[Opening GIVEN DATA section]

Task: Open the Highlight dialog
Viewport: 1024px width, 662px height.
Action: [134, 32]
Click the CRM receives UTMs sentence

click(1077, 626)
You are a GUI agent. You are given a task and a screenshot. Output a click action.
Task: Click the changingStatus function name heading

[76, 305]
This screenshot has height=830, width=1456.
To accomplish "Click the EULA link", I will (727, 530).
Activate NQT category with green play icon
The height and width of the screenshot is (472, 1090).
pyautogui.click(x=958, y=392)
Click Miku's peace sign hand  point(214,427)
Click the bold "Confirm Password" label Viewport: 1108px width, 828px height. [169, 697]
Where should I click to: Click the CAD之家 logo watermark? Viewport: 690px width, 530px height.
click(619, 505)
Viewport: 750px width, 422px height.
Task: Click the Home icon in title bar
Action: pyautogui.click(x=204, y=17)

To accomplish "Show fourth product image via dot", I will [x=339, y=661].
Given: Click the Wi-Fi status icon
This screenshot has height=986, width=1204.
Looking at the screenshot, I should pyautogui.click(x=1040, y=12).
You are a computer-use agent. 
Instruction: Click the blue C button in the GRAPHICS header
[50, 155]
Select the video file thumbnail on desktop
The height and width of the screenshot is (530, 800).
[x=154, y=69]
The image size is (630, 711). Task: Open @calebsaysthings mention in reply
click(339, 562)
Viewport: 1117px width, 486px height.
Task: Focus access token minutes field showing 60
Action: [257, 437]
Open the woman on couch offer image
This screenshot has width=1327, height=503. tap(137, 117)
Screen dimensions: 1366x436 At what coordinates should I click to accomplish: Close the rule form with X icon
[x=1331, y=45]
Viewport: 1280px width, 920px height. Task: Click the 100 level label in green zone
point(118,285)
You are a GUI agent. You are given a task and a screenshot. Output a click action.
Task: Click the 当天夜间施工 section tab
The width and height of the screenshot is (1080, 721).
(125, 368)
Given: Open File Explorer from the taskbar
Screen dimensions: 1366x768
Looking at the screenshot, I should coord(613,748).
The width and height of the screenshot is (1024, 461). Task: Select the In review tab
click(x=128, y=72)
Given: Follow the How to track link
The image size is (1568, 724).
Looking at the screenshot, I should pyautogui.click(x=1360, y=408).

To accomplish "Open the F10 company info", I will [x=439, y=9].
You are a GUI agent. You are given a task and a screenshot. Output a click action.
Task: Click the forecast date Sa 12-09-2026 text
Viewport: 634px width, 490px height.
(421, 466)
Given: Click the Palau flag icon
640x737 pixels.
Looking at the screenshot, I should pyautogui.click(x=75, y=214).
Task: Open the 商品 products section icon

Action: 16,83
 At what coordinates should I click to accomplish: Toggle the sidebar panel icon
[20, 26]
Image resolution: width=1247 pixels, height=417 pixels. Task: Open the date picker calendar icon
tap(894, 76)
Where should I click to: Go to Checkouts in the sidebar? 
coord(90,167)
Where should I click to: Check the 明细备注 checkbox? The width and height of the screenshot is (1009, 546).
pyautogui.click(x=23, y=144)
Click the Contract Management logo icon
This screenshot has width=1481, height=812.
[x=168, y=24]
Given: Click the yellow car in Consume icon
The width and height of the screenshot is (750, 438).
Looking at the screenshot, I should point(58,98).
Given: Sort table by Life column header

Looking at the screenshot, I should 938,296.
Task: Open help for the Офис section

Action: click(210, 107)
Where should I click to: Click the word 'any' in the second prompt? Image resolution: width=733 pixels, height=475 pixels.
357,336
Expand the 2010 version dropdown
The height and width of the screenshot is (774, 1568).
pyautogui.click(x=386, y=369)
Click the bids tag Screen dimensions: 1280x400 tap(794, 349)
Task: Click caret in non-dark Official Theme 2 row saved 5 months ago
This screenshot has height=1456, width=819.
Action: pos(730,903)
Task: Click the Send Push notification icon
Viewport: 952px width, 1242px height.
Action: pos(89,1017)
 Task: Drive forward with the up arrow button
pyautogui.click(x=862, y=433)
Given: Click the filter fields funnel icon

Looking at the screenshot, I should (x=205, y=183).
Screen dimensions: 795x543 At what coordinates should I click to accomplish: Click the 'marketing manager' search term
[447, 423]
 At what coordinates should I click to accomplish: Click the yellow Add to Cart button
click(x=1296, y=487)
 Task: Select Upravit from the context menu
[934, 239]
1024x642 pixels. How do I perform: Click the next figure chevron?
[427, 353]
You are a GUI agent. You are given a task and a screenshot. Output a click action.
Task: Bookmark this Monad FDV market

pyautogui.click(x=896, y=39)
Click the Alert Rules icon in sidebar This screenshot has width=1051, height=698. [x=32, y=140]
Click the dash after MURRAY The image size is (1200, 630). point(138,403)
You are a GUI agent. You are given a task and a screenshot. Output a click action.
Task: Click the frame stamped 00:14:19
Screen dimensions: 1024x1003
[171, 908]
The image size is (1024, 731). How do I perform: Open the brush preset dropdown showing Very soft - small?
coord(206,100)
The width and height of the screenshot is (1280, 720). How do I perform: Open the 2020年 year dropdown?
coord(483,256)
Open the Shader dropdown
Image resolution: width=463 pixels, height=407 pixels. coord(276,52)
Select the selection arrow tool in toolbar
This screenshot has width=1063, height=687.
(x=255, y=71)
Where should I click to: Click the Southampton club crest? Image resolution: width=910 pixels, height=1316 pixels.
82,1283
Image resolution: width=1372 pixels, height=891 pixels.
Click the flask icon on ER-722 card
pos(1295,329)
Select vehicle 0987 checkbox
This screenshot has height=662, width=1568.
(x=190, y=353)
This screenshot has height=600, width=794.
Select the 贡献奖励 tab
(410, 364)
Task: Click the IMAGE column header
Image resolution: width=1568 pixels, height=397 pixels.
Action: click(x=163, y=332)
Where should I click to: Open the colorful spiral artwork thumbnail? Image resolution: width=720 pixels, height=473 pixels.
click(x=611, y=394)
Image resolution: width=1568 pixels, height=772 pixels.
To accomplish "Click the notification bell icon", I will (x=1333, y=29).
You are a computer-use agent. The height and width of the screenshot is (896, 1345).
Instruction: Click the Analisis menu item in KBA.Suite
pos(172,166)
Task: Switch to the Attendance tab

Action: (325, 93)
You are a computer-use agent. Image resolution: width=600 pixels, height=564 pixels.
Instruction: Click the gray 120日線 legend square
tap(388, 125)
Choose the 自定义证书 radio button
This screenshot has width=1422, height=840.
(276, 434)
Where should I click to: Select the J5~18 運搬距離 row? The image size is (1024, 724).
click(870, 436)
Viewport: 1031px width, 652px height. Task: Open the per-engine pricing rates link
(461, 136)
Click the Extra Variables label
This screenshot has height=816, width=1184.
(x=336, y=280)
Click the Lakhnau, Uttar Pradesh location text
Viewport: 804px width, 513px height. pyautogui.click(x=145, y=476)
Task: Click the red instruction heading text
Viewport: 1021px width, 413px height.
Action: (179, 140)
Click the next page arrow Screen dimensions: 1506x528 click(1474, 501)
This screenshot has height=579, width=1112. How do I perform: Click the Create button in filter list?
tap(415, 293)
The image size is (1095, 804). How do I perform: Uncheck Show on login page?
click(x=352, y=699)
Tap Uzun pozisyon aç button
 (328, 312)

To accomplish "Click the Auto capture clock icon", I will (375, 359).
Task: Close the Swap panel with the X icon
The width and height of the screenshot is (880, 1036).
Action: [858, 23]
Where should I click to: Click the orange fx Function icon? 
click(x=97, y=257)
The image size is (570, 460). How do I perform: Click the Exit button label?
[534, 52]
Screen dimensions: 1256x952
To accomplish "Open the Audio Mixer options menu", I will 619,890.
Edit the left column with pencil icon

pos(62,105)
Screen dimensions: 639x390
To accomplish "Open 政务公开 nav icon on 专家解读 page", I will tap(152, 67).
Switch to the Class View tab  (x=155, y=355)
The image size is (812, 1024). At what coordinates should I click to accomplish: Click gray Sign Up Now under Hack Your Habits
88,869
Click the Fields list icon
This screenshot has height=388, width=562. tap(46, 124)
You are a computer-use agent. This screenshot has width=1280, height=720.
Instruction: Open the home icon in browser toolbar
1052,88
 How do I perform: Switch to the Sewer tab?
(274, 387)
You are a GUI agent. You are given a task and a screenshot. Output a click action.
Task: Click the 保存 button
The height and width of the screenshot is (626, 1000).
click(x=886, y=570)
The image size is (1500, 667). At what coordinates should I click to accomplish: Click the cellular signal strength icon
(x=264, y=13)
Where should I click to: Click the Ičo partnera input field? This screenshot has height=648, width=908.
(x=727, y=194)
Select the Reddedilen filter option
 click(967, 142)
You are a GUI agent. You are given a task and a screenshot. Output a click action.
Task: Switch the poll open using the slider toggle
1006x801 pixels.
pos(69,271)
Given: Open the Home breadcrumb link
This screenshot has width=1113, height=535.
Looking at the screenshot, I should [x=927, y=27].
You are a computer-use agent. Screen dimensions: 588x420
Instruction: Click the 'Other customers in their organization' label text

[Closing GIVEN DATA section]

* HOW TO COMPLETE THIS TASK *
The required output is every line above from the one with "You are a computer-use agent. Image" down to the one with "Click the next page", restated word for word, ends included.

* WRITTEN RESPONSE *
You are a computer-use agent. Image resolution: width=600 pixels, height=564 pixels.
Instruction: Click the gray 120日線 legend square
tap(388, 125)
Choose the 自定义证书 radio button
This screenshot has width=1422, height=840.
(276, 434)
Where should I click to: Select the J5~18 運搬距離 row? The image size is (1024, 724).
click(870, 436)
Viewport: 1031px width, 652px height. Task: Open the per-engine pricing rates link
(461, 136)
Click the Extra Variables label
This screenshot has height=816, width=1184.
(x=336, y=280)
Click the Lakhnau, Uttar Pradesh location text
Viewport: 804px width, 513px height. pyautogui.click(x=145, y=476)
Task: Click the red instruction heading text
Viewport: 1021px width, 413px height.
Action: (179, 140)
Click the next page arrow Screen dimensions: 1506x528 click(1474, 501)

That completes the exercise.